[PATCH] KVM: MMU: Fix mmu_shrink() so that it can free mmu pages as intended

public inbox for kvm@vger.kernel.org
 help / color / mirror / Atom feed

* [PATCH] KVM: MMU: Fix mmu_shrink() so that it can free mmu pages as intended
@ 2012-07-05 10:56 Takuya Yoshikawa
  2012-07-05 11:50 ` Gleb Natapov
  0 siblings, 1 reply; 7+ messages in thread
From: Takuya Yoshikawa @ 2012-07-05 10:56 UTC (permalink / raw)
  To: avi, mtosatti; +Cc: kvm, gleb

The following commit changed mmu_shrink() so that it would skip VMs
whose n_used_mmu_pages is not zero and try to free pages from others:

  commit 1952639665e92481c34c34c3e2a71bf3e66ba362
  KVM: MMU: do not iterate over all VMs in mmu_shrink()

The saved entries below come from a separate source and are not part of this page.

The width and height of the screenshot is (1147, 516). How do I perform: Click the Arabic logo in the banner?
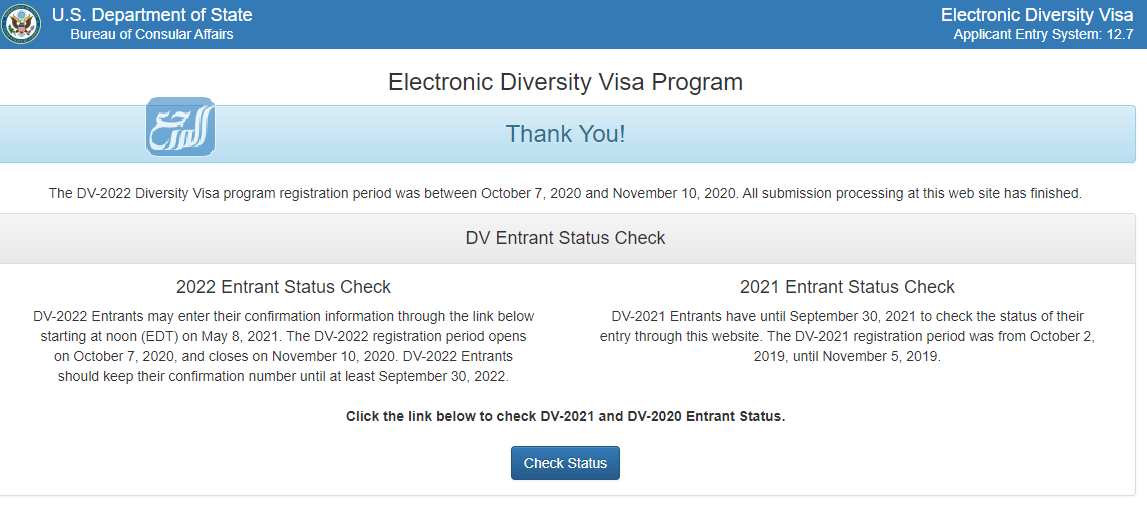click(x=181, y=127)
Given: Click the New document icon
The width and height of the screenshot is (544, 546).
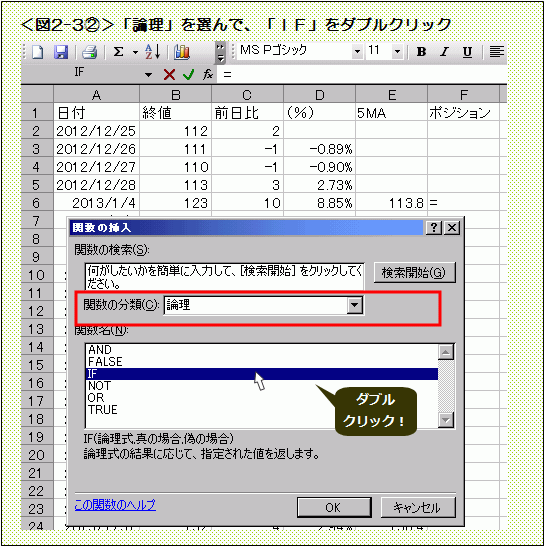Looking at the screenshot, I should click(x=38, y=52).
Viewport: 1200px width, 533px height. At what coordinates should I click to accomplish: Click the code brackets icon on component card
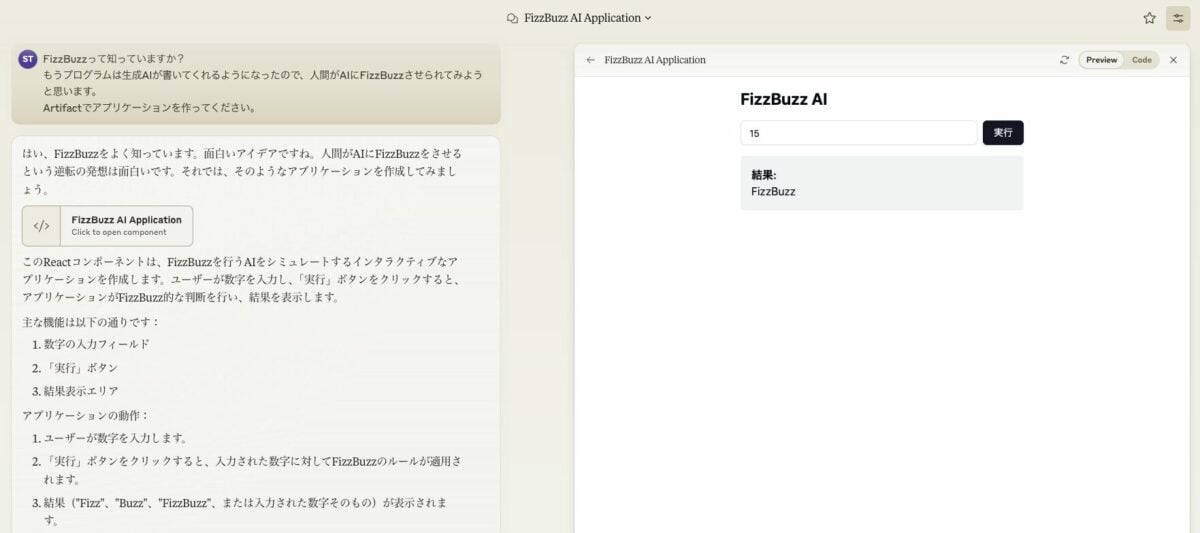pyautogui.click(x=41, y=226)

This patch fixes the function so that it can free mmu pages as before.

Note that "if (!nr_to_scan--)" check is removed since we do not try to
free mmu pages from more than one VM.

Signed-off-by: Takuya Yoshikawa <yoshikawa.takuya@oss.ntt.co.jp>
Cc: Gleb Natapov <gleb@redhat.com>
---
 arch/x86/kvm/mmu.c |    5 +----
 1 files changed, 1 insertions(+), 4 deletions(-)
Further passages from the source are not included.